#### EXTRACT:
*****
I ordered some supplies, including a special order item, the first week of January. I got half the basic order the next day. Today I got the special order stuff (perhaps because I emailed on Friday saying "dude, 2 weeks my ass, give me the Dilbert day planner pages or I'm gonna tell on you"). I am still waiting for the rest of the backorder. I mean seriously, its a day planner!! I just got the special order stuff from the same company!! This is something that is a Stock Item and should be easy to have on hand. Don't even try to tell me manufacturing is backed up because they forgot to make enough for all the oraganizing freaks that came out of the closet on New Years. I want my little leather bound book AND reciept envelopes that have the holes punched right in them and little zipper pouch. Now.
My chakras are WAY off. I did a yoga class on Saturday and it was more in the traditional vein with the sitting on your feet and chanting and laying down for naps in the middle of it and all that. I've gotta say, I know its the first time for this kind of yoga for me, but I felt REALLY OFF when the room gets all into it and I'm stuck with having to stare at myself in the mirror and say "do not laugh at them. it is not funny. you are uncomfortable. omg, they don't know the words but still want to sing!!!! do. not. laugh. it is your first class. go with it and see what happens."
No joke. Almost spewed boogers all over my mat trying to keep this to myself.
Even with all the fluid movements and naps ("lay on your stomach, toes touching, heels apart, make a pillow of your hands, turn your head to one side, now close your eyes and breath deeply". I wanted a carpet square, but the mat wasn't bad) and guided breathing and focusing on my life force, all I did when I came home was have fajitas, crack a beer, and vedge. It took me all day to get off that couch, and when I did I just went back to the gym to get my heart to start pumping again. Perhaps this is the 'worse before it gets better' part but I really won't be rolling out of bed and rushing over to the 11:30am class if all its gonna do is make me sleep through the rest of my Saturday. I mean I do that already, I don't need chanting and public naps to help me out.
I don't want to grow up. Sweets in the cube next to me has $2500 in an account with a big major investment company that she put in 10 years ago and they now don't like her tiny account anymore and have asked her to close the account or they will charge her $30 a month until it empties itself and closes all on its own. So every two days since she got this letter (before we left for Christmas) I have gotten to hear her defend her right to have access to her own money, told them she would never have thought to leave the company unless they TOLD HER TO, faxed a form no less than 6 times, FedEx'd it twice, and plain old mailed it the first time. She has a list of names of every person shes talked to, has three managers that know her by name, and STILL is fighting to get her money.
I just found a really cool tin that I don't know what to do with. I think its my new savings account. If this is the pain in the arse you have to get the returns on your investments, I don't think I'll be up for it at retirement. I'll just take my tin of old school paper money to the airport and get the ever lovin f*ck out of town.
*****
#### GIVEN INFORMATION:

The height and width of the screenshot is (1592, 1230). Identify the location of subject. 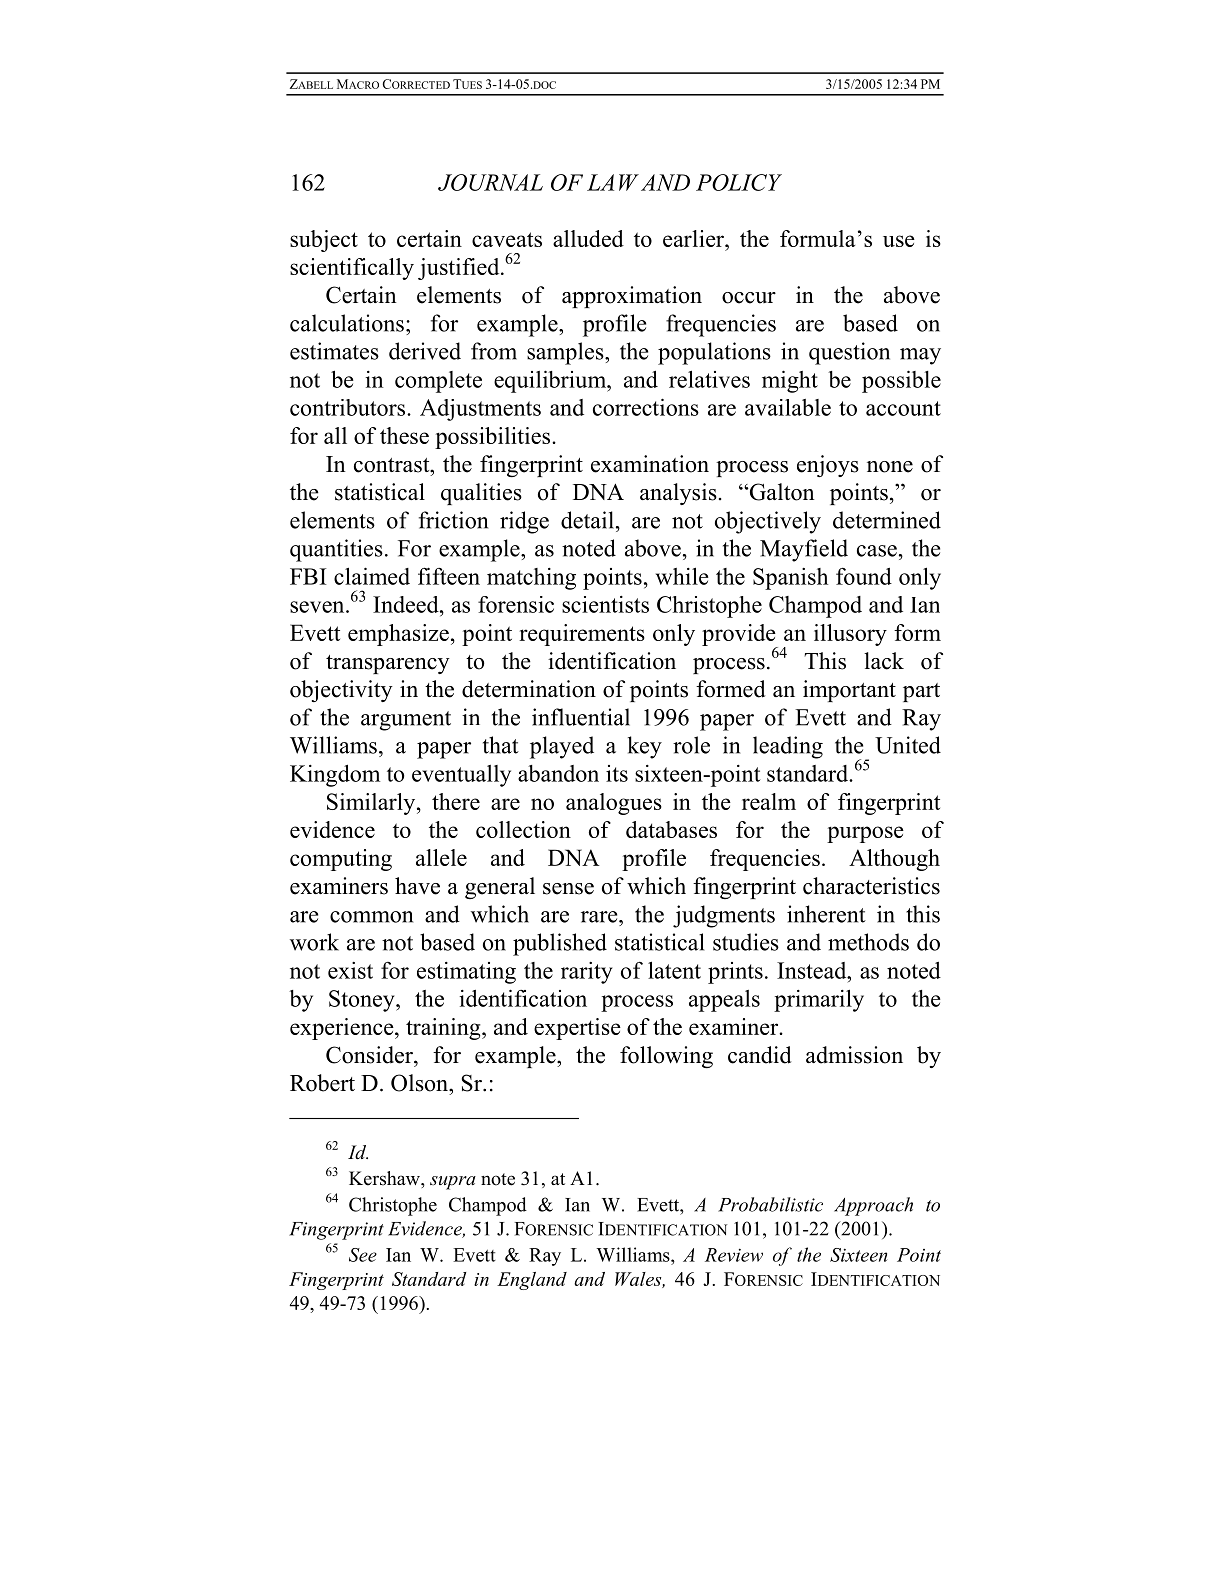
(324, 241).
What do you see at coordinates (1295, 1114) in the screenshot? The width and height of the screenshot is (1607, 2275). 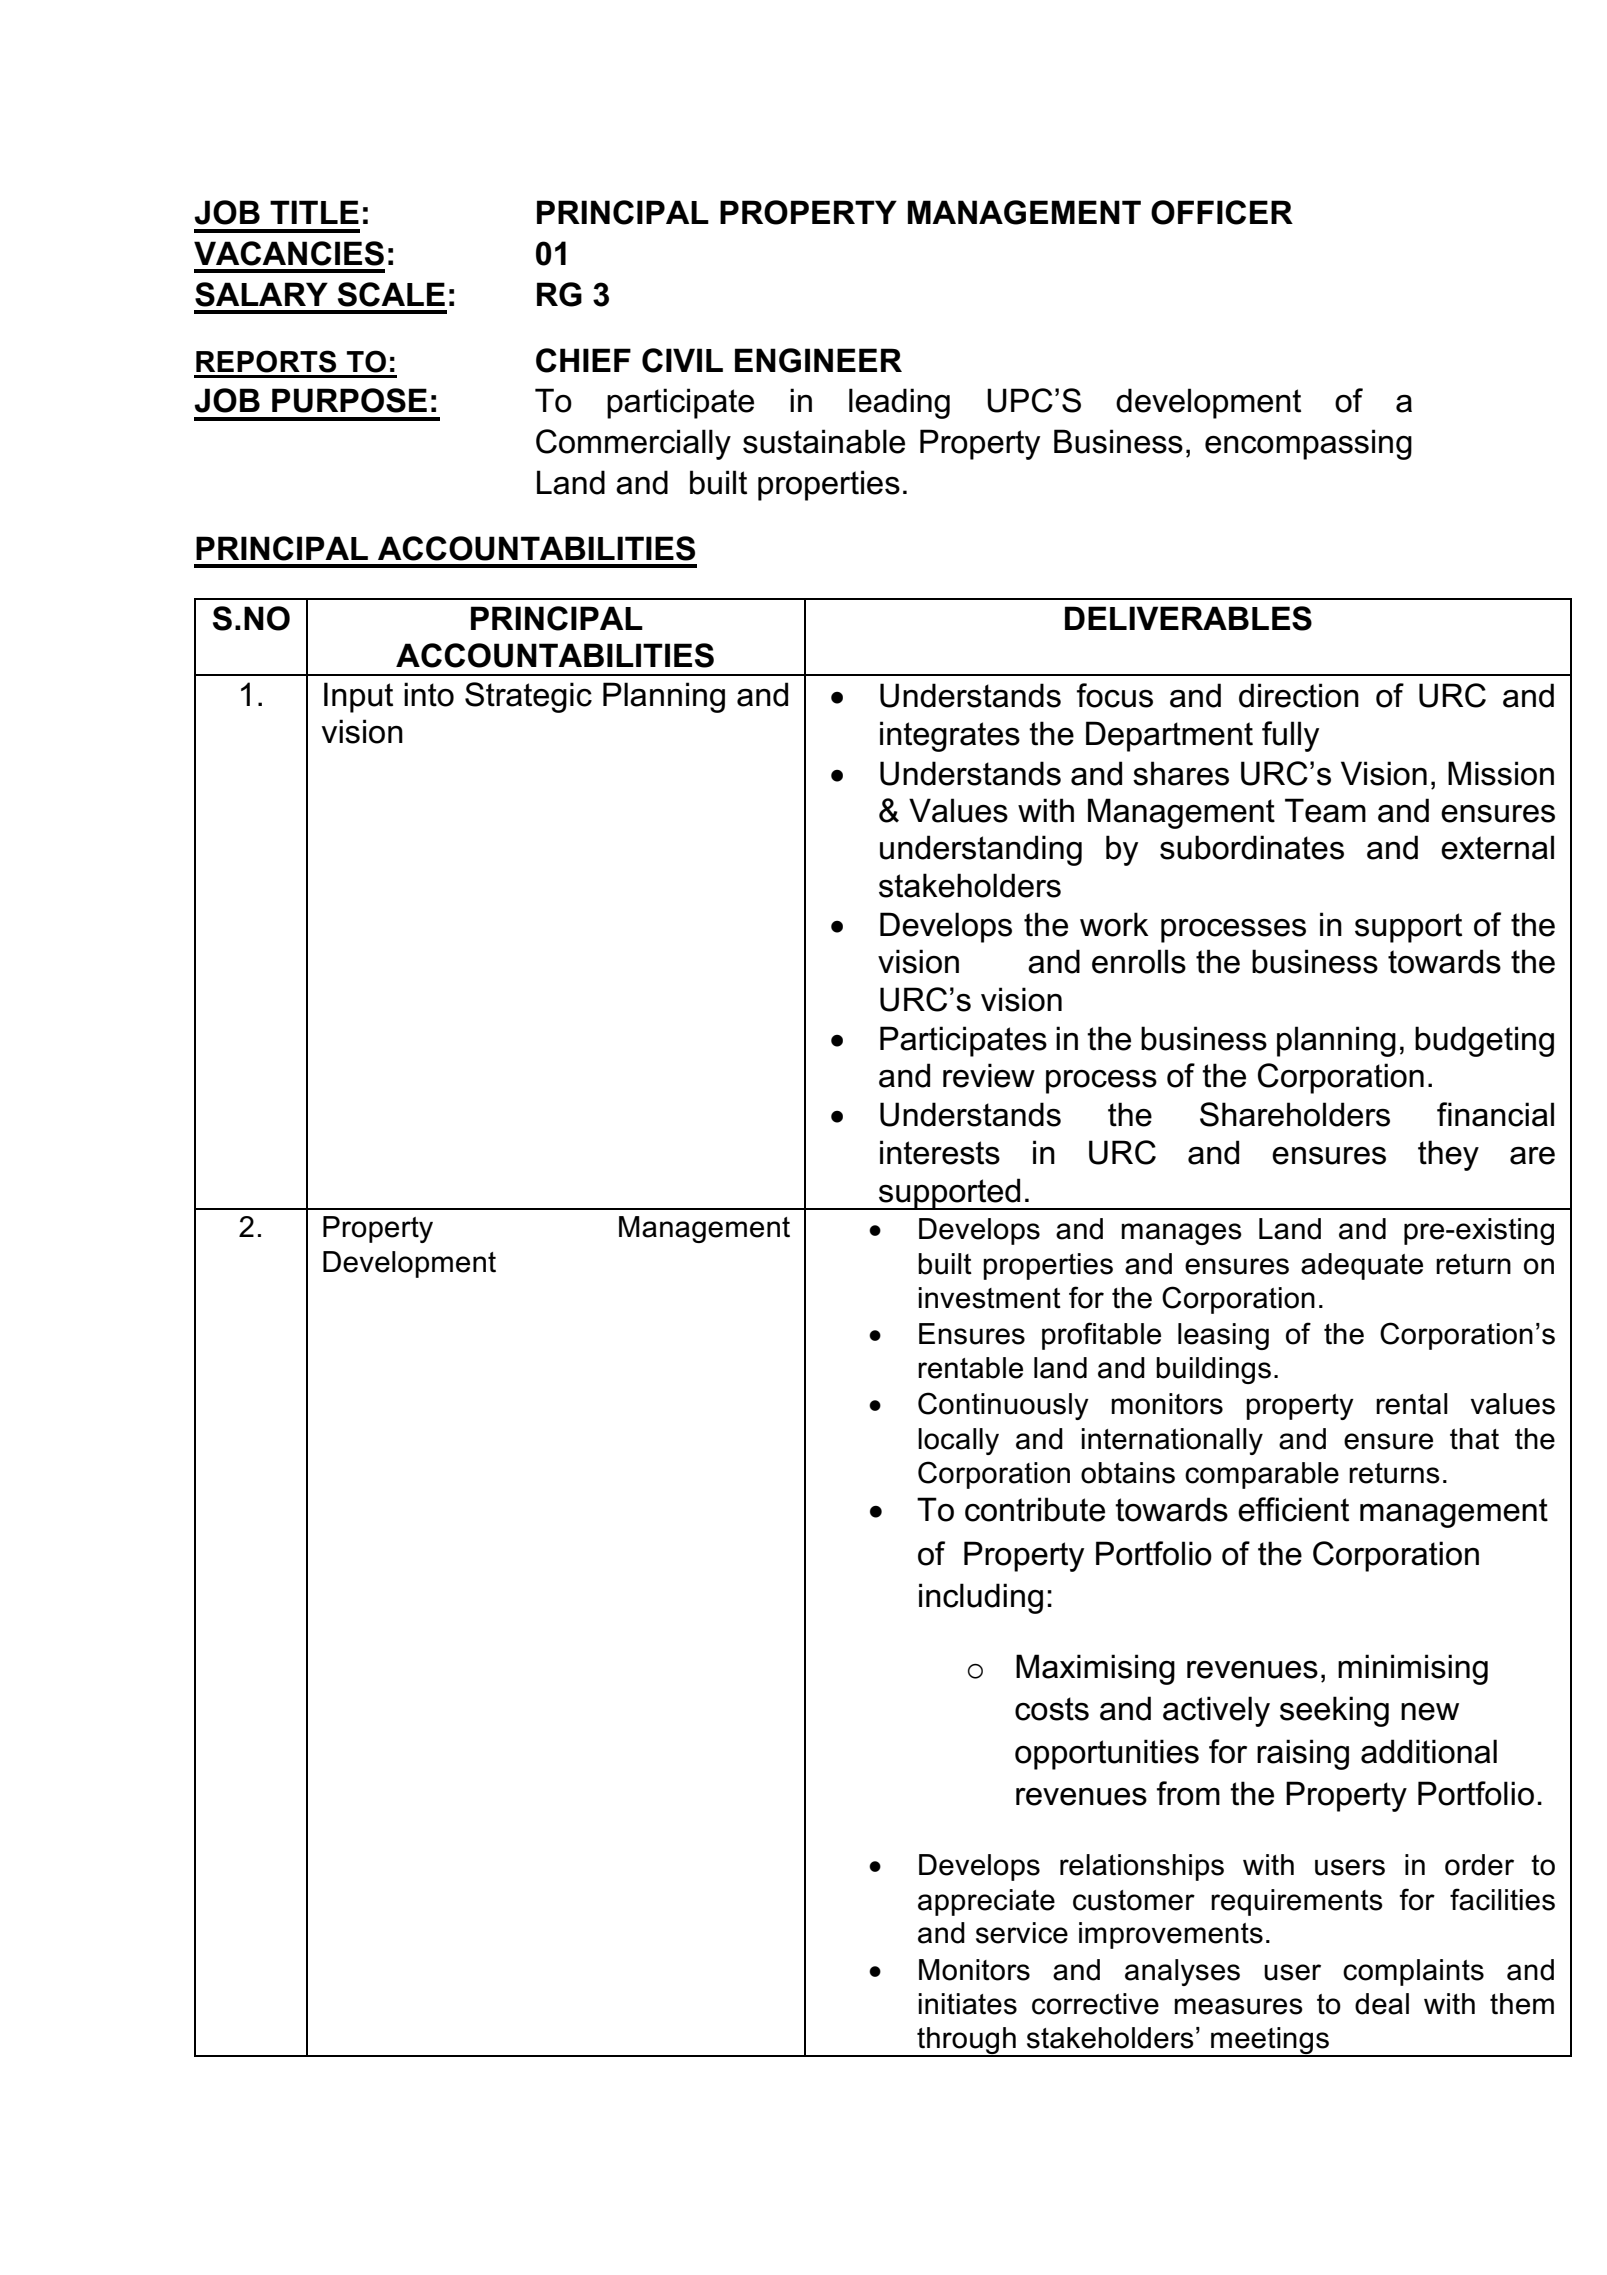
*****
#### COMPLETE THE FOLLOWING:
1. Answer these about the blog post:
(a) On what day of the week was the yoga class?
(b) How much money does the coworker have in her investment account?
(c) How many times did the coworker fax her form?
2. Pick up the blog post after its last sentence and keep going in the same voice.
The material above comes from a different source than the blog post.

#### RESULTS FOR EACH TASK:
1.
(a) Saturday
(b) $2500
(c) No less than six times

2.
The are f*cking with my coffee again. Last week we got new pocket sized packs of the preground cheeeeep stuff. This week we now have the massive caraffe with the ppuuusssshhhh button on top. Having just mastered the sugar cube to sludge to powdered 'creamer' (seriously, can you call it creamer if it is in powder form? do we call ice 'liquified ice' when it completely changes consistancy and usefullness? NO. Its not right.) ratio, I am a little cranky about this. Here is the problem: lets see how long it takes to teach this many monkeys that when you make that much coffee, you need to rip open MORE PACKETS of coffee or else its just, well, bean tea. OK, not too big a deal, right? I mean now there is like NO excuse to be out of coffee at 9am, right? But these freaks were all about the two packets per pot before, and now there is a sign saying how convenient it is to rip open one packet and brew. IT ISN"T COFFEE IF YOU CAN SEE THROUGH IT.
I got an email this morning titled "FYI". The contents were "have you thought about this?" followed by a job description. Its the permanent position for my cubemates job. She is not qualified for the job she has been doing. The deparment is making it a permanent position beacuse of the audit she performed during the last quarter of last year, but with the new status of the position they are requiring that all candidates be certified smart. I happen to be certified smart. I happen to know the hiring manager and half the department, including the direct manager. They all think I'm Midas or some crap because I know how to file. While that hasn't transfered respect to any of the rest of my potential, I have a sneaky feeling that I know all of the interview panal and the forwarding party's followup of "let me know if I can be of any help" could get me in the door.
I applied for it as I was composing this post. I didn't tell my cubemate. I still have some issues with Cubeville being the best opportunity in town. This is everlasting. I wonder if there is some perfect job for everyone or if some of us are just lazy enough to find going to the gym for a nap a waste of a morning.
As the bosses chit chat for the last half hour of their day, right behind my desk, I contemplate how much nicer it would be to sit here knowing I had a dentist appointment, a physical, a massage, and three gym classes scheduled this week that were to be comped by the company. I think of how nice it would be to call in sick when I get sick ::knock on wood:: instead of wondering if I can make it with another short paycheck this month. I think of all the money the company would already put into a 401K for me, how many paid holidays I would have the first year, and how great 'fermentation seminars' would be with the likes of these lads I see every day.
Hmmm... and as the bosses that came in at 9:23am area bolting out the door after a two hour lunch today, I wonder "is it REALLY that bad to be here??"
With that, I'm out to catch the sunset... with my purse in hand in case I need something from my car... or to sit in because the wind picks up... um, yeah... (and if you have temps, just say hi once in a while, they are people too... otherwise don't bitch when they shuffle your files and bail early)
Friday, February 03, 2006
Actually I got a few comments about Mr. Fish here...
I thought of this photo while I watched Tivo'd "Lost" last night. I'm not sure how I'd missed this before, but the episode was a repeat where we learn about Hurley's past life.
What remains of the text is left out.